Throwback Thursday: Josephine’s Book Edition





Have you ever wondered what a human life is worth? That morning, my brother’s was worth a pocket watch.



It's (Throwback) Thursday! Let’s talk about Ruta Sepetys and Between Shades of Gray.

I read this in the summer of 2011. Ian and I were on holiday in Cornwall, staying in a beach hut style cottage and I started this book on the beach at St Ives and finished in my beach hut bed whilst Ian read a car magazine beside me. I seem to recall we drank wine and ate Maltesers and it would have been so lovely had this book not crushed my soul. I got about three quarters of the way through, said to Ian ‘I think I’m sad,’ and promptly burst into tears. Like, I was actually sobbing. We're talking proper ugly crying here people, the real deal.

The book is about, in a nutshell, Siberian work camps in WWII and it’s really freaking brutal.

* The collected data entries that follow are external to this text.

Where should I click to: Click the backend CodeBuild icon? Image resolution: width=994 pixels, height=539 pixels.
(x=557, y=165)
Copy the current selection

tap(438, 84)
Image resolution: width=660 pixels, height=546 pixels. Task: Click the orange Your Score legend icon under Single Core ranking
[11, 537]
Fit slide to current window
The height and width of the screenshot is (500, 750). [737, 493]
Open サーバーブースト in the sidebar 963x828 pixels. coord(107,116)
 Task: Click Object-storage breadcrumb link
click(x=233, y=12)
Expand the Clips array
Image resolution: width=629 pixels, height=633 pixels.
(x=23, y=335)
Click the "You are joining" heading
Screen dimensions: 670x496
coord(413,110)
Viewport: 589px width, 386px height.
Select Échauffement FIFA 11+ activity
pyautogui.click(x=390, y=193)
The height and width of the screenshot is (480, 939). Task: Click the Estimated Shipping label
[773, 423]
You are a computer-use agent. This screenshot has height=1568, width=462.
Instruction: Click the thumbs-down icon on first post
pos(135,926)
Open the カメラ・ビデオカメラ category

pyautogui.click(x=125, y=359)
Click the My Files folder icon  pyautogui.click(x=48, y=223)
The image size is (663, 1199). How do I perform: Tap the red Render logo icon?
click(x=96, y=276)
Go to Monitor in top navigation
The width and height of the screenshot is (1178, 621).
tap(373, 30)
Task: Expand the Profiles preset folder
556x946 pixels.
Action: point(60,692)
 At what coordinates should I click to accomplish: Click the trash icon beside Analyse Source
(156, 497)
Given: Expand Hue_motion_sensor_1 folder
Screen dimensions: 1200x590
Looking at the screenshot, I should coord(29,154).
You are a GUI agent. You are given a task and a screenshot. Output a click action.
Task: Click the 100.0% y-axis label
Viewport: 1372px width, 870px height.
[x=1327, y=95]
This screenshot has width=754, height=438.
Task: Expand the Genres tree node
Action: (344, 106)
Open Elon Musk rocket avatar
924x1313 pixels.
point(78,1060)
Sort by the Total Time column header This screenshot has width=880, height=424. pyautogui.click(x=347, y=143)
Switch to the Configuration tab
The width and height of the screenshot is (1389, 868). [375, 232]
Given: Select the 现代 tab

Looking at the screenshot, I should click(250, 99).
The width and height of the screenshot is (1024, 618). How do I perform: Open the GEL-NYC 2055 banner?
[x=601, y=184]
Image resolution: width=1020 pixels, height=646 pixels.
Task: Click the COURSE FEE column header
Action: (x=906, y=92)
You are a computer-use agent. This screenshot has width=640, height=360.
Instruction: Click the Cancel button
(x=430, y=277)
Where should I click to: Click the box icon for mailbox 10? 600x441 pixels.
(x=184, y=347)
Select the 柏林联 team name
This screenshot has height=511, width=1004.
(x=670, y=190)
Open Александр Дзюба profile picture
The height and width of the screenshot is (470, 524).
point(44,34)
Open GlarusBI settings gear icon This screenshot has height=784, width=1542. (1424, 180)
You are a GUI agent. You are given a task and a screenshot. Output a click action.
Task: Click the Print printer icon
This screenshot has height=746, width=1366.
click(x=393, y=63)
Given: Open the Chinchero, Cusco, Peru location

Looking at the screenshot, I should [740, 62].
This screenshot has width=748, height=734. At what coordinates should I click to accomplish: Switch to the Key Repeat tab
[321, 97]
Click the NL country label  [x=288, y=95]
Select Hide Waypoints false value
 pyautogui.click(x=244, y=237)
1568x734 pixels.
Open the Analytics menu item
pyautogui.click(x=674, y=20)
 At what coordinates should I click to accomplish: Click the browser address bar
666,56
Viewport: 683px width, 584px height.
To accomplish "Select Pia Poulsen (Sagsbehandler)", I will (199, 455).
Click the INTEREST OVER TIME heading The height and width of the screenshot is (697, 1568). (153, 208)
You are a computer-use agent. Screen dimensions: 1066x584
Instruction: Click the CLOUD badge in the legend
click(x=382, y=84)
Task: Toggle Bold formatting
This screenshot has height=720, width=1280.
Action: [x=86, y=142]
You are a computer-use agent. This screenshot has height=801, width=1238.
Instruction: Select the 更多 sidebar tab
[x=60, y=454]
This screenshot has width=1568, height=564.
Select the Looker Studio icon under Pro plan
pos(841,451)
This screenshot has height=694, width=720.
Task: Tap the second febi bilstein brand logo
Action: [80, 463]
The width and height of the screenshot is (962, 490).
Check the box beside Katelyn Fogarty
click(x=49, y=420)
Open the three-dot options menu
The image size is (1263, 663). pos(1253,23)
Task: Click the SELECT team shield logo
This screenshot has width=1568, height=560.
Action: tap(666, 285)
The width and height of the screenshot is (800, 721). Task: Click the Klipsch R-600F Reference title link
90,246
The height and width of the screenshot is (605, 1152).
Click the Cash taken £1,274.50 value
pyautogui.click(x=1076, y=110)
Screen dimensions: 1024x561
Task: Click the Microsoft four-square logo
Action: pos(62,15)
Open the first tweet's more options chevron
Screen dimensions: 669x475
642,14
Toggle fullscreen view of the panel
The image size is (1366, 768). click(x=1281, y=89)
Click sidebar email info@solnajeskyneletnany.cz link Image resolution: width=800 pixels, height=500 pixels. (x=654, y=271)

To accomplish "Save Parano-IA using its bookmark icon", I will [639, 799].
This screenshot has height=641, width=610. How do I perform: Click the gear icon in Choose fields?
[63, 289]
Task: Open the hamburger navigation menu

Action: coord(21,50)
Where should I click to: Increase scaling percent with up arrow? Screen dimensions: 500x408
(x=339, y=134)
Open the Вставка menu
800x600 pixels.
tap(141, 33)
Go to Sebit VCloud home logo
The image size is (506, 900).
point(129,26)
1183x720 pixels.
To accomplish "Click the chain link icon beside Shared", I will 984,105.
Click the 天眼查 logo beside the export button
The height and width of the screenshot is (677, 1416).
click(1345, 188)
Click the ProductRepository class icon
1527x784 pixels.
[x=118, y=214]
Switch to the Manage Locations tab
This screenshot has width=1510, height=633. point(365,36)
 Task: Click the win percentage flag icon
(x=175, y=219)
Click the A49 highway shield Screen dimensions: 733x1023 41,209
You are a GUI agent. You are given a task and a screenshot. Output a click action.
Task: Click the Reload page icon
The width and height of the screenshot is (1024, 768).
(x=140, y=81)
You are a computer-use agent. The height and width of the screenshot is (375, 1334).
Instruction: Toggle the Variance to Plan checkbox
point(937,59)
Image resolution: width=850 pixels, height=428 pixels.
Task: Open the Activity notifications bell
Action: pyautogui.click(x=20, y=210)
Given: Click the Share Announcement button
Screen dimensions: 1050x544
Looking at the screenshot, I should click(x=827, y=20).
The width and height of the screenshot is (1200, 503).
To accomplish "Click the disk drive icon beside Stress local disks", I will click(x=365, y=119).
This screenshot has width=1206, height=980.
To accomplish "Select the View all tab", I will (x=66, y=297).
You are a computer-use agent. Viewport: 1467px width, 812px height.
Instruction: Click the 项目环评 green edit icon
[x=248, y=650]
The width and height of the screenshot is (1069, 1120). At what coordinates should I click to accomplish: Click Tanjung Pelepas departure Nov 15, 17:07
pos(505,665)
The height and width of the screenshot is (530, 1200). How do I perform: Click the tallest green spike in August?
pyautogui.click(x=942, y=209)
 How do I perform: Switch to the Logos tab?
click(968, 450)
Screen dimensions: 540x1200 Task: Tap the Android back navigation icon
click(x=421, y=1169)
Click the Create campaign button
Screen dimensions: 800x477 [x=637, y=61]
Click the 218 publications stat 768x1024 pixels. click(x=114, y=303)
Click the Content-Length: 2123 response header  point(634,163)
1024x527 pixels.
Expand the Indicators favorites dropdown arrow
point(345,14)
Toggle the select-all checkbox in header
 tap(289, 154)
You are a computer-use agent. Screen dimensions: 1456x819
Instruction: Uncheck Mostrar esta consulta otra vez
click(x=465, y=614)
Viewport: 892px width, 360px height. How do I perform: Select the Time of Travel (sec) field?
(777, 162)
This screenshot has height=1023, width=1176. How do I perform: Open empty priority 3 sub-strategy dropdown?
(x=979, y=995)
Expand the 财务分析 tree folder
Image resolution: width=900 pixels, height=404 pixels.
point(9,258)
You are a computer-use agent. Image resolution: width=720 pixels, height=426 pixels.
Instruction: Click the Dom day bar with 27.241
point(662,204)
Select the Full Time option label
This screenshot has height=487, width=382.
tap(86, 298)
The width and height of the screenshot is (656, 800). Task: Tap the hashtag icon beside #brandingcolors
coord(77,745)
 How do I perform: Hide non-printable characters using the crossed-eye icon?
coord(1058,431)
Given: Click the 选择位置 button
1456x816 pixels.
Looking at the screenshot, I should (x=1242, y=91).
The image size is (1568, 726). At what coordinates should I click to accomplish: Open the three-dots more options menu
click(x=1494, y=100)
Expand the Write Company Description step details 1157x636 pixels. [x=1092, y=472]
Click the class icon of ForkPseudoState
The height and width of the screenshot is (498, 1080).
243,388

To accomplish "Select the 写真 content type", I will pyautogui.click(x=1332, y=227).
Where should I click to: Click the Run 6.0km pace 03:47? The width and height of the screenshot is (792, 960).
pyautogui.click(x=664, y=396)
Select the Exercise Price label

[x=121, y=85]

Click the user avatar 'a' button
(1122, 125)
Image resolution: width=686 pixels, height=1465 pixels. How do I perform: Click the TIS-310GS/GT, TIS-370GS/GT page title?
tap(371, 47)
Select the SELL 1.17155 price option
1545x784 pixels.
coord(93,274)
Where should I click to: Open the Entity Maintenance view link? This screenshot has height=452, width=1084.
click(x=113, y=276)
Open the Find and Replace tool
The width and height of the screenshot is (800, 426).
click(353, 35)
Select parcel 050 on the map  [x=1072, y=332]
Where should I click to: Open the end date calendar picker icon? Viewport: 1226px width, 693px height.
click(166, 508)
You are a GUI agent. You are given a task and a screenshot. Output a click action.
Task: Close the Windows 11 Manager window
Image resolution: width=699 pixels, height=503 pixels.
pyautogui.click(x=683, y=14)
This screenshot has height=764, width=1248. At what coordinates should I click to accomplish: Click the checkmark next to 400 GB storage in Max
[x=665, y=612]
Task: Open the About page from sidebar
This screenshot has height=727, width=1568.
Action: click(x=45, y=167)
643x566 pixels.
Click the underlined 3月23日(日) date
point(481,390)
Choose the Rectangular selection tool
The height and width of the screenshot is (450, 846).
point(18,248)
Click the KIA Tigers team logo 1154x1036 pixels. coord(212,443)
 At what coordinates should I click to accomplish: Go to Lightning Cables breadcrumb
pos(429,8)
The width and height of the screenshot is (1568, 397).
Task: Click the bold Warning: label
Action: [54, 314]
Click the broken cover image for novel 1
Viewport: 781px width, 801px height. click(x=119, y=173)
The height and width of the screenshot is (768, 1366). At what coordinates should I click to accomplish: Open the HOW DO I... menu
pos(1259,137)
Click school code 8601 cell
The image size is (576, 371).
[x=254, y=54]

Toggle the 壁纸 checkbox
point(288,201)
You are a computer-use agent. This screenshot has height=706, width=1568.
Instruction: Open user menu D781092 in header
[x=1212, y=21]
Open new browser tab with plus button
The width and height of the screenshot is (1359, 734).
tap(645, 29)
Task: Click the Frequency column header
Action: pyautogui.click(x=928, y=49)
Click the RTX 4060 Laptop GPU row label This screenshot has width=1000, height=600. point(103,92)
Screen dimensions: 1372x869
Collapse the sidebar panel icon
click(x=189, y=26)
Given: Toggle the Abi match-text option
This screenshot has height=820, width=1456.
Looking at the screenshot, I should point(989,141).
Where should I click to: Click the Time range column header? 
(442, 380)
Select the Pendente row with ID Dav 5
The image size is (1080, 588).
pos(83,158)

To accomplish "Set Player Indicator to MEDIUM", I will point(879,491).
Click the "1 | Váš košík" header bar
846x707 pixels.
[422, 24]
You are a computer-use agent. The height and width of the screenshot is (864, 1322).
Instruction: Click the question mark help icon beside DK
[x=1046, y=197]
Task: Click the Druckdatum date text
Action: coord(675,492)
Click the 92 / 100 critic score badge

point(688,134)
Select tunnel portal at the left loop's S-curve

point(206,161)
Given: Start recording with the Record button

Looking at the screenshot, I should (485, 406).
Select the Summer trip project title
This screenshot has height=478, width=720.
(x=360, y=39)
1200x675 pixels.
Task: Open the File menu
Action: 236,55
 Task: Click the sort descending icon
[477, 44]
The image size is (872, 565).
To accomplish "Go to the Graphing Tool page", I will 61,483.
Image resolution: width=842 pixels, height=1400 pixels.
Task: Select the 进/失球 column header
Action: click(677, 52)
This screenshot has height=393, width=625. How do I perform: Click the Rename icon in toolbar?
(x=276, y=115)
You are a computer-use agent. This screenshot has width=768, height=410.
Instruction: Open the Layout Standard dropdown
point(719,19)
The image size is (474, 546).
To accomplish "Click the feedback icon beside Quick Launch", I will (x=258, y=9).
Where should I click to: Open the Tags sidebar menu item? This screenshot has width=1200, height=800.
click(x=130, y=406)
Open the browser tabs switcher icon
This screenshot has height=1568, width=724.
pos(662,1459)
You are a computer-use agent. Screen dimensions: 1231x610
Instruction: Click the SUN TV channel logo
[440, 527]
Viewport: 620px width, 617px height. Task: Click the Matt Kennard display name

It’s also exceptionally well written.

This is WWII like I’d never really seen before, and I hated myself for that. I never really knew that any of this terrible horrible stuff even happened. You just don’t hear about it the same as you do say, the Holocaust, or at least I never had. You think about WWII and you think about Hitler and the mass genocide of the Jews, but this, the millions of people that were killed by Stalin and his men, it’s kind of glossed over. We’d touched on it briefly at school, and I knew Stalin was a total dickwad, but the atrocities portrayed in Between Shades of Gray, (which, fitting title is fitting, as a by the by because this book is all about varying shades of gray - good people doing shitty things and random acts of kindness from total bastards) those atrocities I had little idea about. 
& that ignorance left me feeling disturbed and guilty and somehow humbled. 
That’s the thing I think: that this might be a work of ‘fiction’ but at the same time it’s totally not. It’s not. These things happened. It’s part of our history, and what the hell is there that feels like a sucker-punch in quite the same way as knowing that? That letting people freeze to death in huts they built themselves whilst enjoying a glass of whiskey by a fire is a thing that happened? That it's only one in a too long list of inhuman things that happened to innocent people.
Reading this book made me angry, it made my chest physically hurt – breathing in, filling my lungs, at some points hurt – it broke my heart. Not just the brutality of it either, but the hope; each and every smile made my eyes water, each joke made me want to cry, each tiny act of kindness felt like a knife wound and the love story, Lina and Andrius. Jesus God. I swear. I don’t know if it made me hurt more or less.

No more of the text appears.